A voluntariedade legislativa e a abnegação criativa das governanças que têm conduzido o leme da Educação neste milénio são emocionantes. Ali, naquele mundo que ergueu a bandeira de vontades igualitárias à força, ninguém se poupou a esforços para legislar, decretar, despachar, regulamentar, projetar, planificar, modular e revolucionar de alto a baixo todo o sistema educativo e a lei de bases existente. Até aceito que as intenções tenham sido generosas, mas os resultados foram deploráveis. O que os gurus da Educação, que não raro andaram a navegar em Z, consoante as modas das novas correntes pedagógicas americanas, do caso de estudo finlandês ou do ensino dual da Alemanha, criaram em Portugal foi um labirinto legislativo inaceitável e, em última instância, uma teia de despachos, normativos e circulares tão sinistra, confusa e ininteligível, que acabaram por imobilizar ou anestesiar quem nela se viu envolvido.

É incrível o ritmo e a vertigem alucinante em que esses gurus, que tiveram um dia uma visão, se deixaram viciar, com as leis a terem o tempo de vida de uma nuvem, e as convicções a durarem o período de tempo entre dois cafés que dois sábios diferentes lhes ofereceram ao balcão de um snack-bar. E assim fizeram leis de ideias tão benévolas como a flexibilidade curricular, a igualdade de oportunidades para todos, as medidas de integração e inclusão, os desafios do futuro, a adaptação da escola ao século XXI, a criação de modelos de ensino mais apelativos e a criação de bons ambientes de aprendizagem com um ensino focado nos alunos. Mas, como é possível este ensino focado em cada aluno, com 30 alunos numa turma e 45 minutos pela frente, que os mesmos sábios criaram. Estas ideias, generosas, se antes não fossem absurdas, bizarras e irresponsáveis, tiveram quatro efeitos reais. Não resolveram os problemas concretos e profundos do insucesso educativo, deram ares e transmitiram para a sociedade que ça va bien, mas só o ia por decreto, aumentaram o sofrimento dos professores, que deixaram de ver o ensino como uma missão para ser um horário a cumprir de reuniões e de preenchimento de um incontável número de atas, matrizes, relatórios, grelhas em papel e plataformas e servidores da Internet e, por fim, transformaram as escolas e as aprendizagens em lugares sombrios, deprimentes e adoentados.
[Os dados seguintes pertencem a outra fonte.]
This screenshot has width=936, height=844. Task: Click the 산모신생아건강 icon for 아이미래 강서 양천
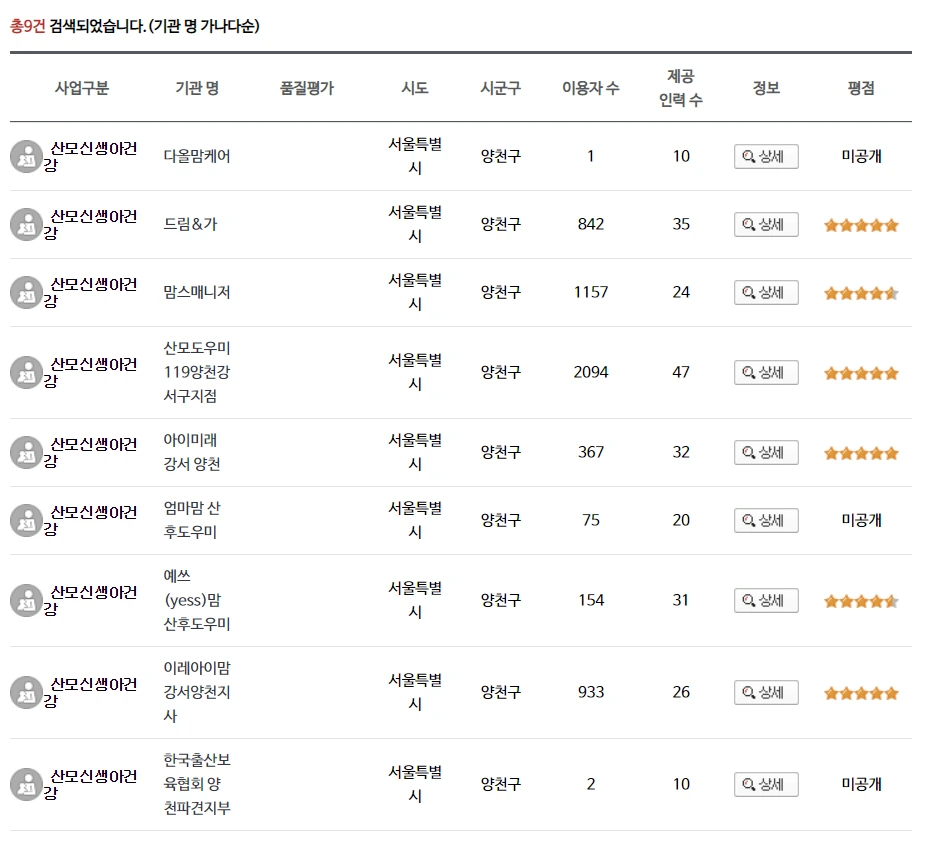click(x=25, y=452)
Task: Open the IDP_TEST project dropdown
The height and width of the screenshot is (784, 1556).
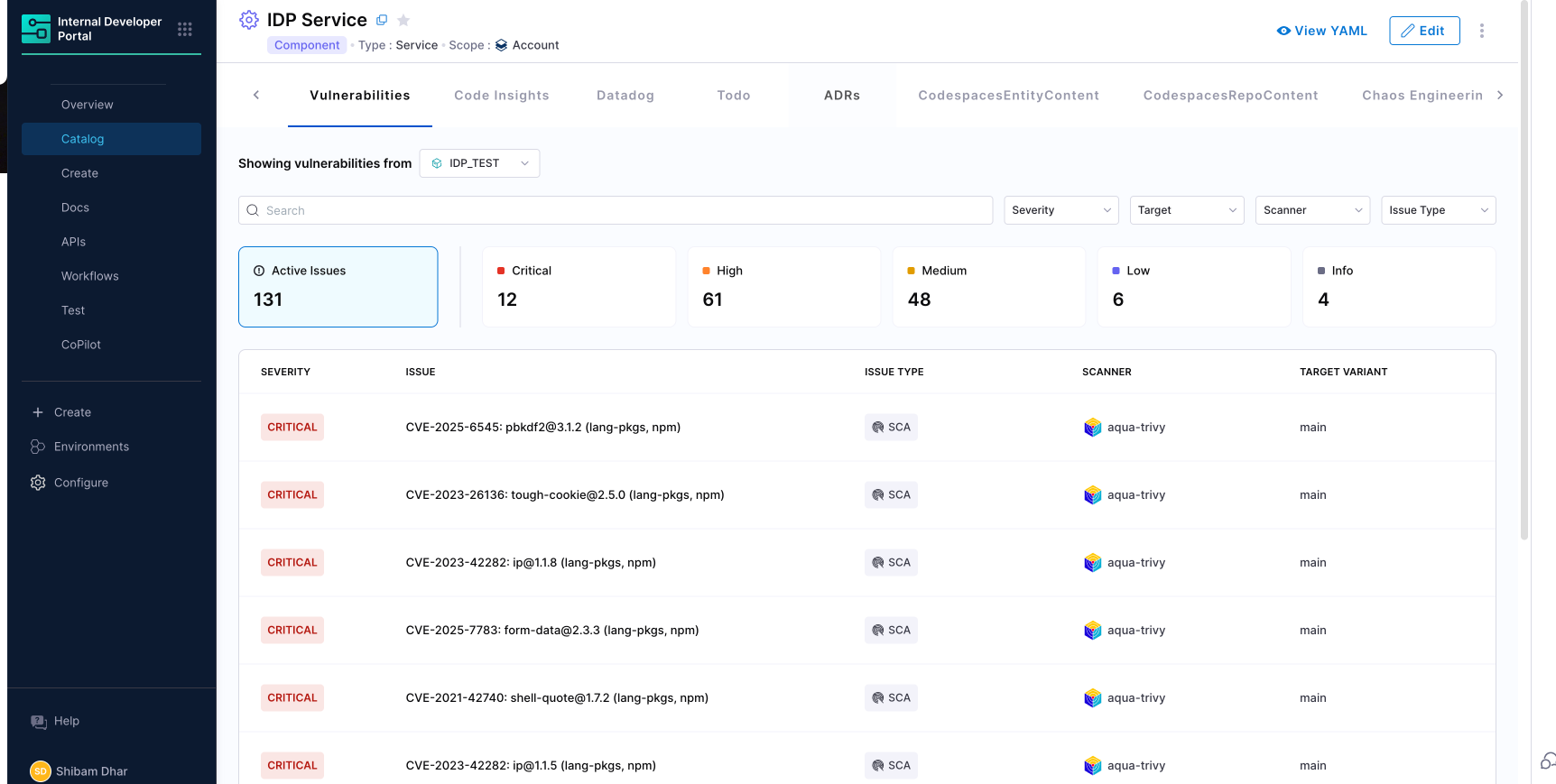Action: point(479,163)
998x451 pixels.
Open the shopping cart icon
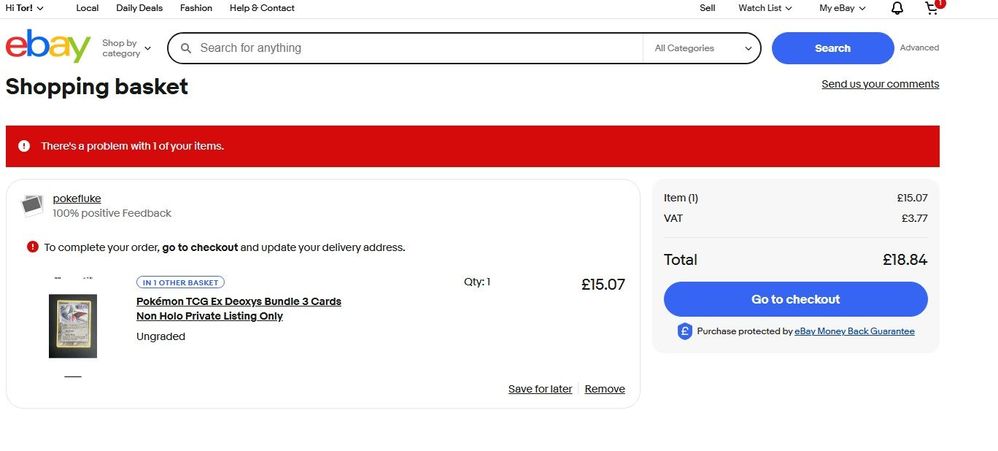pos(932,8)

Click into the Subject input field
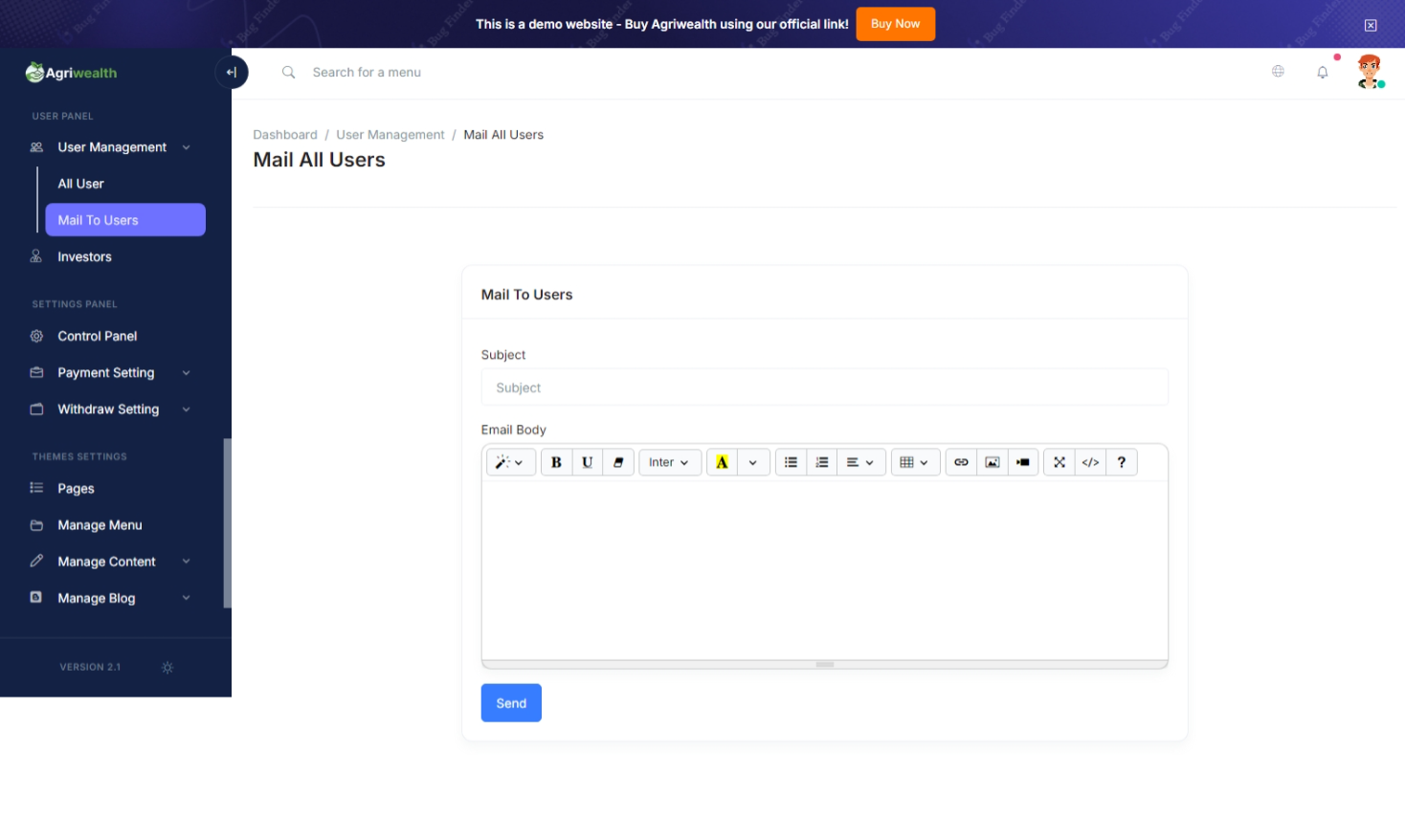(824, 387)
À profissão de docente, com toda a nobreza, sentido de vida e de vocação, e pilar de qualquer sociedade que se preza, retiraram quase tudo, a começar pela autoridade natural, humana e científica que a sociedade também naturalmente lhe outorga, mas os visionários têm alienado e desprezado. E os professores carregaram esse vazio com um fardo de  burocracias esgotantes e numa coreografia de procedimentos completamente bizarra e kafkiana.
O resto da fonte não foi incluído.